* [RECORDS TO USE]:
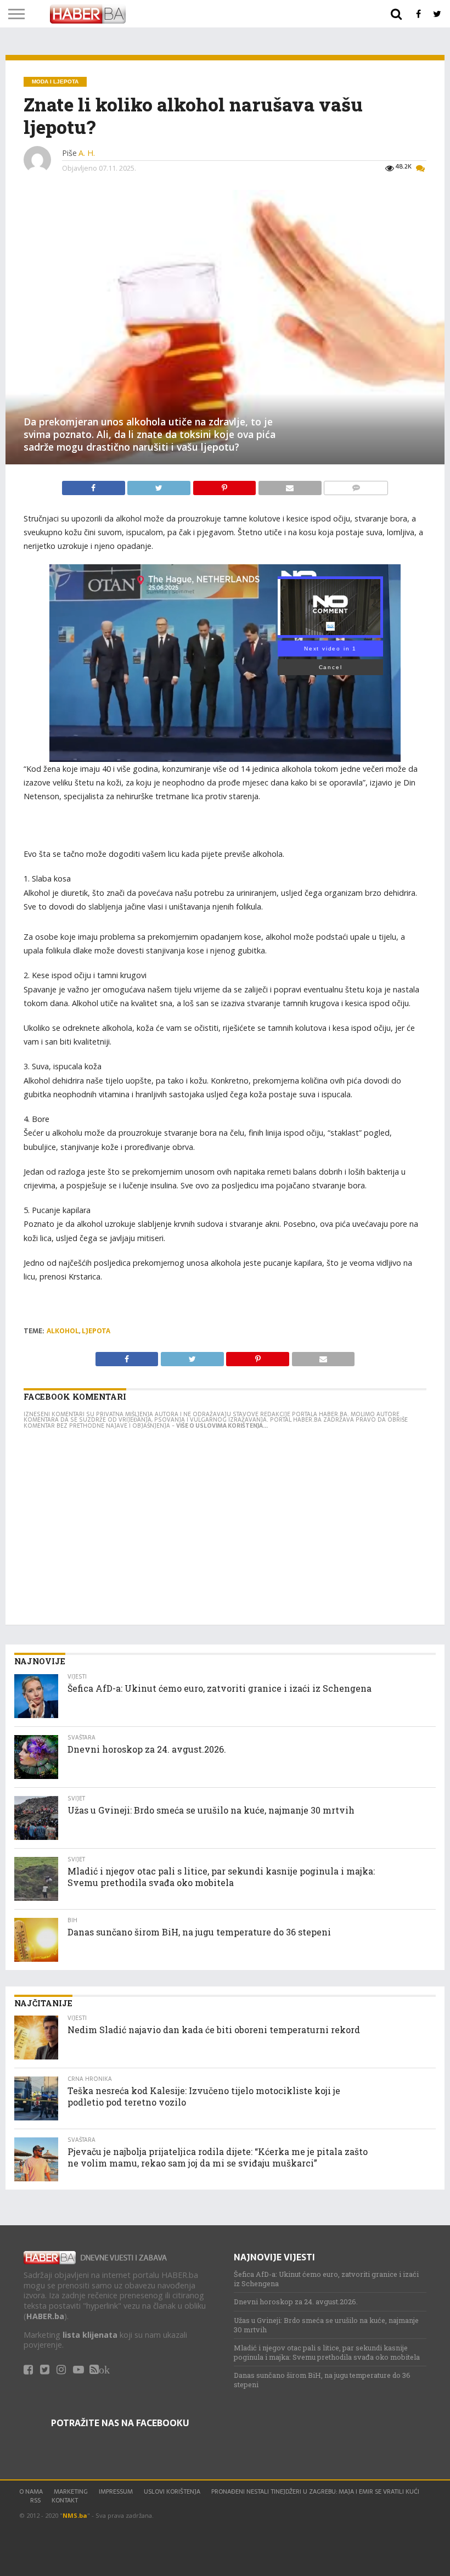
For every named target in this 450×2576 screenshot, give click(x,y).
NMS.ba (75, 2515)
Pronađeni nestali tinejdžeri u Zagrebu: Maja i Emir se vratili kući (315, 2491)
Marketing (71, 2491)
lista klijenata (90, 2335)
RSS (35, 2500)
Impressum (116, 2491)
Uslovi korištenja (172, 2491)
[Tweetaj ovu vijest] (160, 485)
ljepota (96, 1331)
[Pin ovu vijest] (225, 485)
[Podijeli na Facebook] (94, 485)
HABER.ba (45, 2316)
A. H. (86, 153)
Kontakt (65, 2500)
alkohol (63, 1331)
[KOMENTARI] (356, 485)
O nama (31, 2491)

---

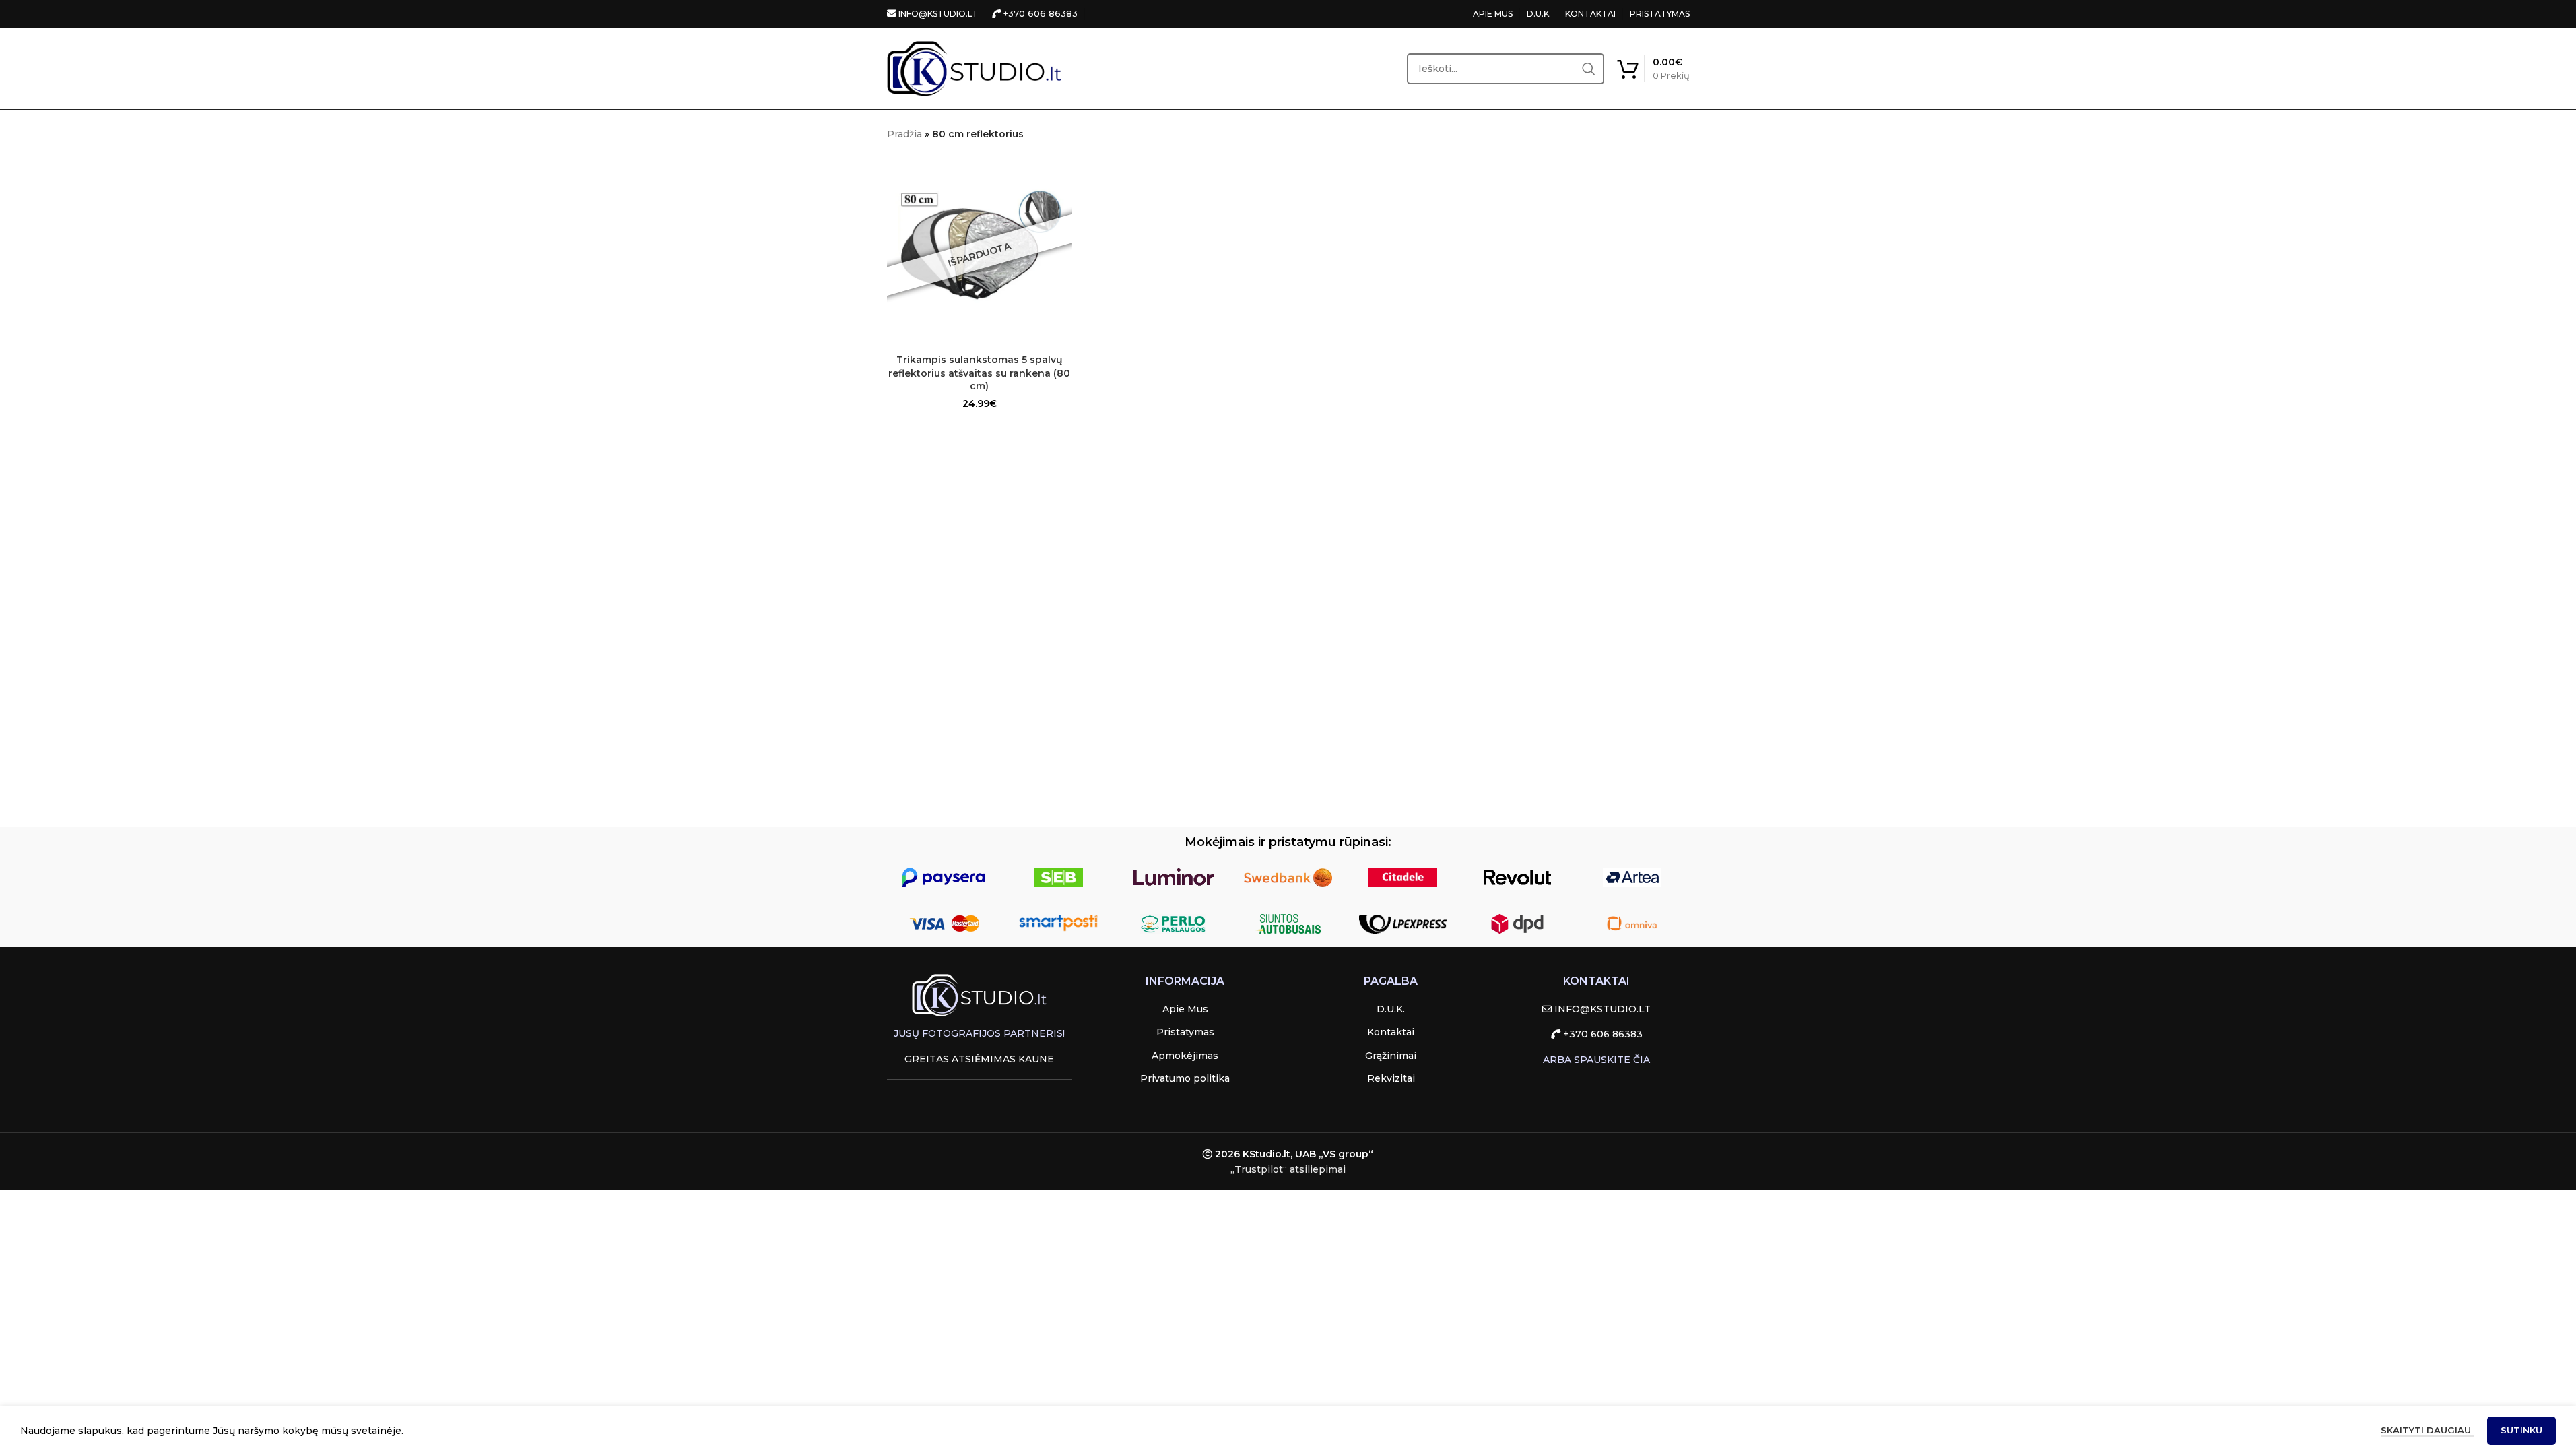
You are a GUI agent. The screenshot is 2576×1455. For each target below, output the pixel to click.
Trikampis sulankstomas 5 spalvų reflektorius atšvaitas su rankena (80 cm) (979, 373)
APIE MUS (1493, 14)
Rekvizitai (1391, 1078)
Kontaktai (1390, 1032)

---

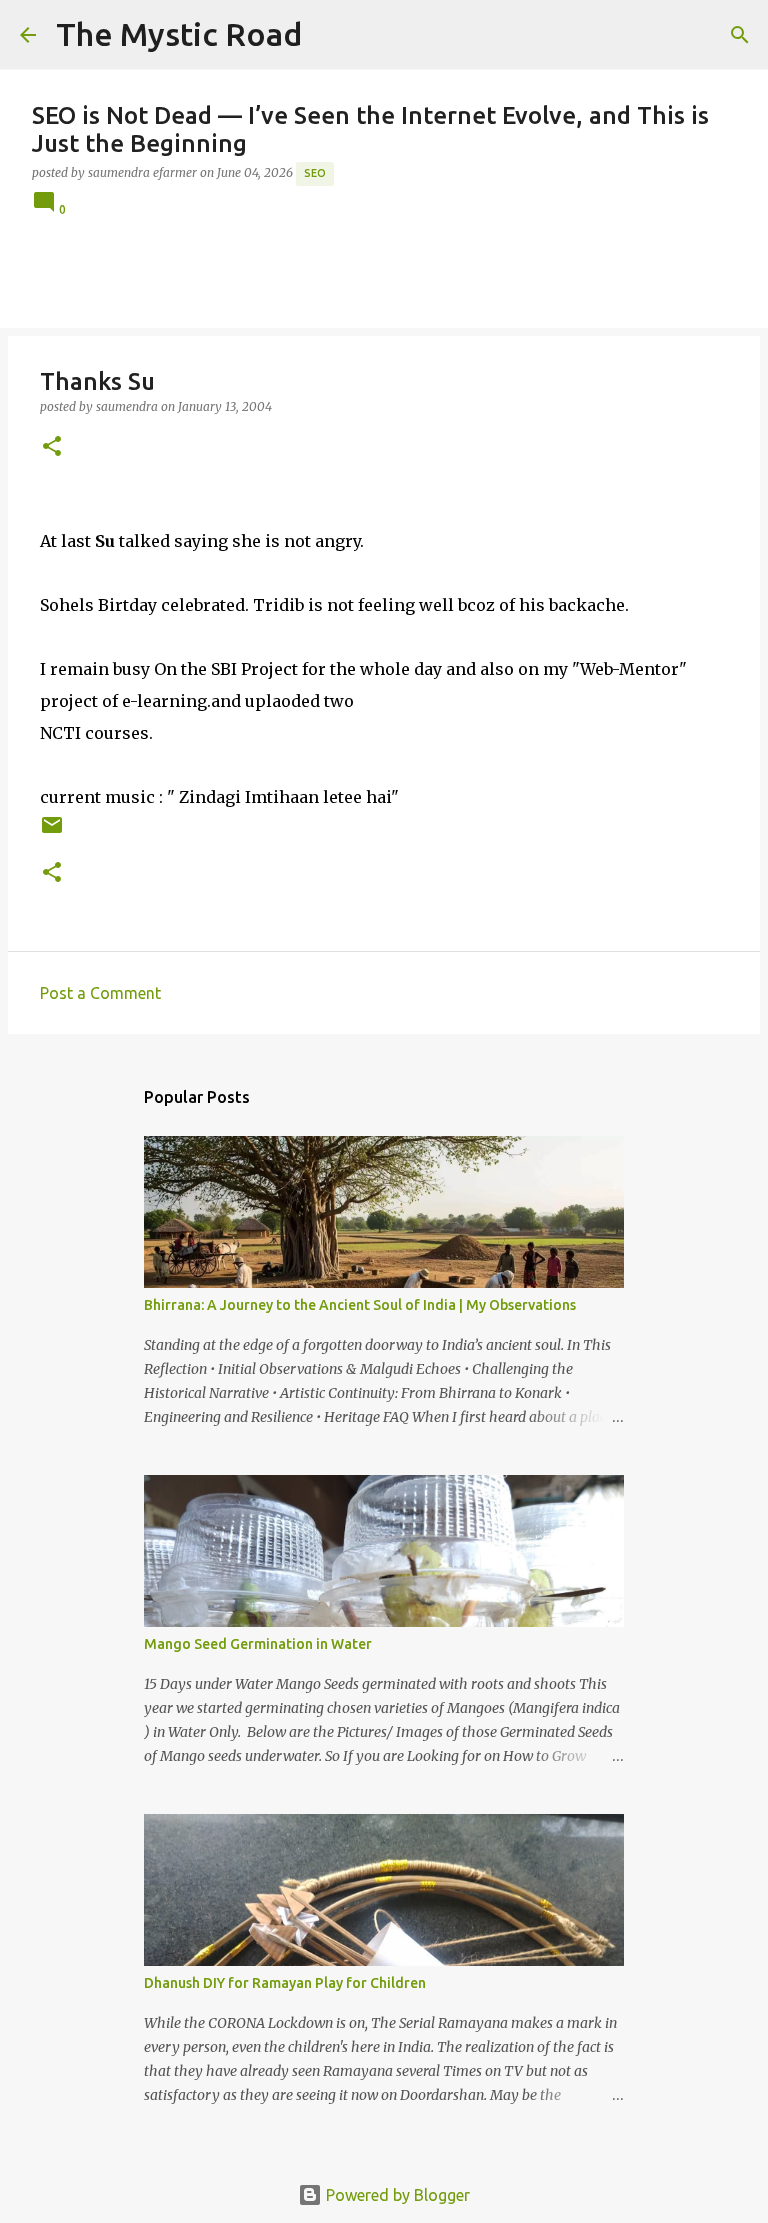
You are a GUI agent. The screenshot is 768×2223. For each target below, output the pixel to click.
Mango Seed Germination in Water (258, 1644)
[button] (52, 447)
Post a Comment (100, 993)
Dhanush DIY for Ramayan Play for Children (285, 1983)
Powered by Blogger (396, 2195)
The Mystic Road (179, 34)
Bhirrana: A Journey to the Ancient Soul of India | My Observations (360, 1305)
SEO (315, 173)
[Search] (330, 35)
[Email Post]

* [EXERCISE REQUIREMENTS]:
Would you please copy, word for word, everything above from the line containing "ljepota (96, 1331)" down to the line containing "O nama (31, 2491)", those two lines included?

* [SOLVED PROBLEM]:
ljepota (96, 1331)
[Pin ovu vijest] (225, 485)
[Podijeli na Facebook] (94, 485)
HABER.ba (45, 2316)
A. H. (86, 153)
Kontakt (65, 2500)
alkohol (63, 1331)
[KOMENTARI] (356, 485)
O nama (31, 2491)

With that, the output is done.